One of the most unpredictable Celtics seasons in recent memory begins Wednesday, and in order to determine the likelihood of each player reaching his full potential, we’ll be examining them individually in this year’s Green Street preview with one form of this question in mind: “When’s the last time ‘¦ ?” Next up: Kris Humphries.
When’s the last time an offseason expiring contract acquisition was dealt midseason?
We could have asked, “When’s the last time Kris Humphries played well in a contract season?” But that one’s too easy. He recorded career-high averages of 13.8 points and 11.0 rebounds in 2011-12.
It should come as no surprise if Humphries performs well this season. That’s what Celtics president Danny Ainge was banking on when he acquired Humphries’ $12 million expiring contract in the Paul Pierce and Kevin Garnett deal this summer. That deal is an attractive one to any team looking to create cap space this coming summer.

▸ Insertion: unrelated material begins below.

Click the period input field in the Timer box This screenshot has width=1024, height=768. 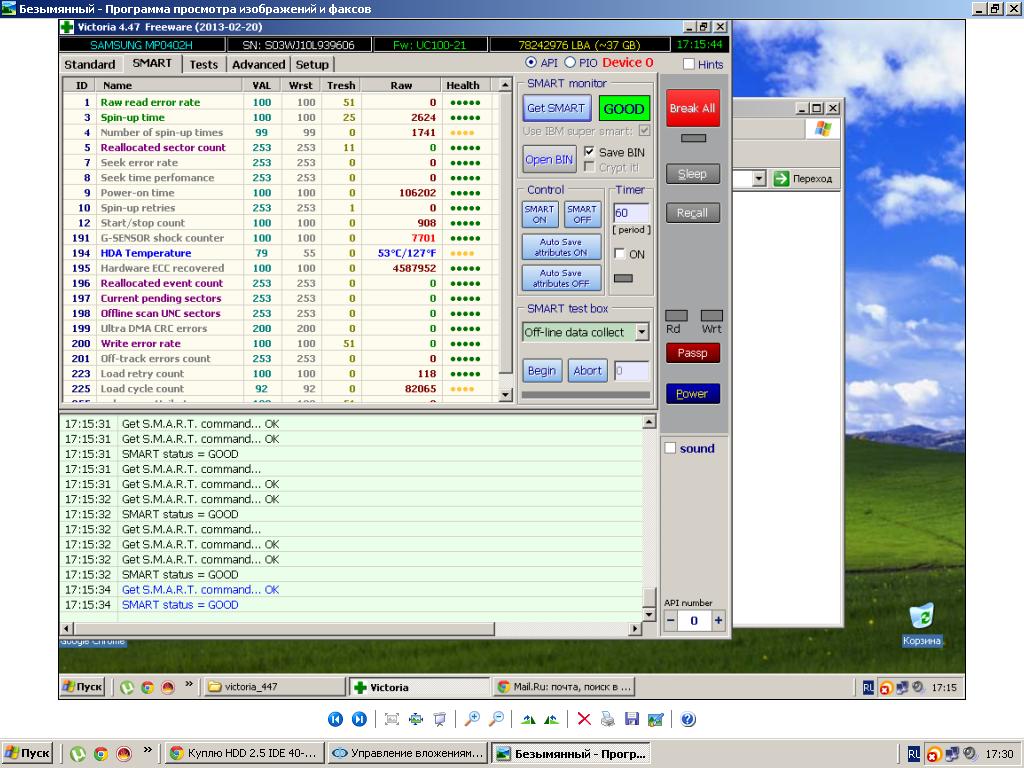point(630,213)
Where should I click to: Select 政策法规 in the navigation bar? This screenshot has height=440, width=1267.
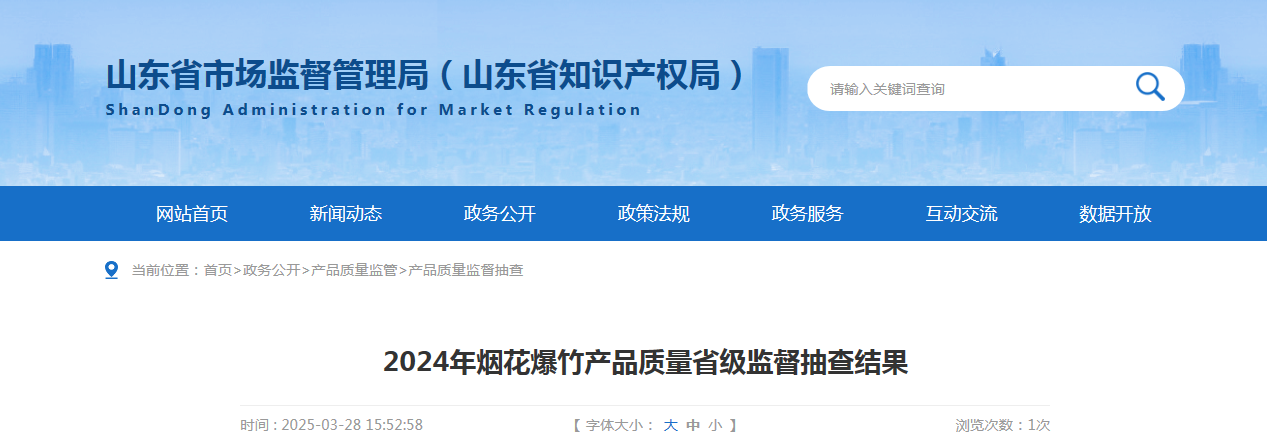(654, 214)
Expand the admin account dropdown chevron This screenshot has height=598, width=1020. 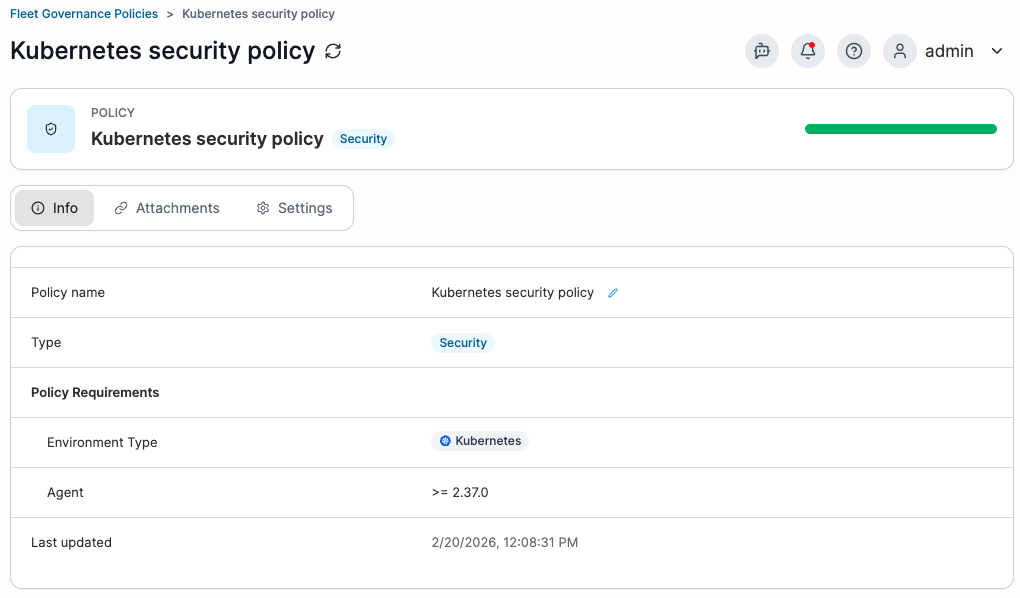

And, sure, the C’s could let Humphries play out the final year of his two-year deal and create that cap room themselves this coming offseason. But they’ll also be shopping him come February. So, what might they get?
The list of famous expiring contracts in the NBA is an extensive one, including Theo Ratliff‘s deal that helped bring Kevin Garnett to Boston in 2007. But, really, how often does a double-digit expiring deal like Humphries’ get traded twice in a season, considering the Nets coincidentally already used it to acquire KG?
Actually, there are four recent examples of such a scenario in the past 15 years: Antoine Walker in 2004-05, Antonio Davis in 2005-06, Troy Murphy in 2010-11 and Mehmet Okur in 2011-12. Like Humphries, all were veteran power forwards. Let’s examine how teams in the C’s position fared in those swaps.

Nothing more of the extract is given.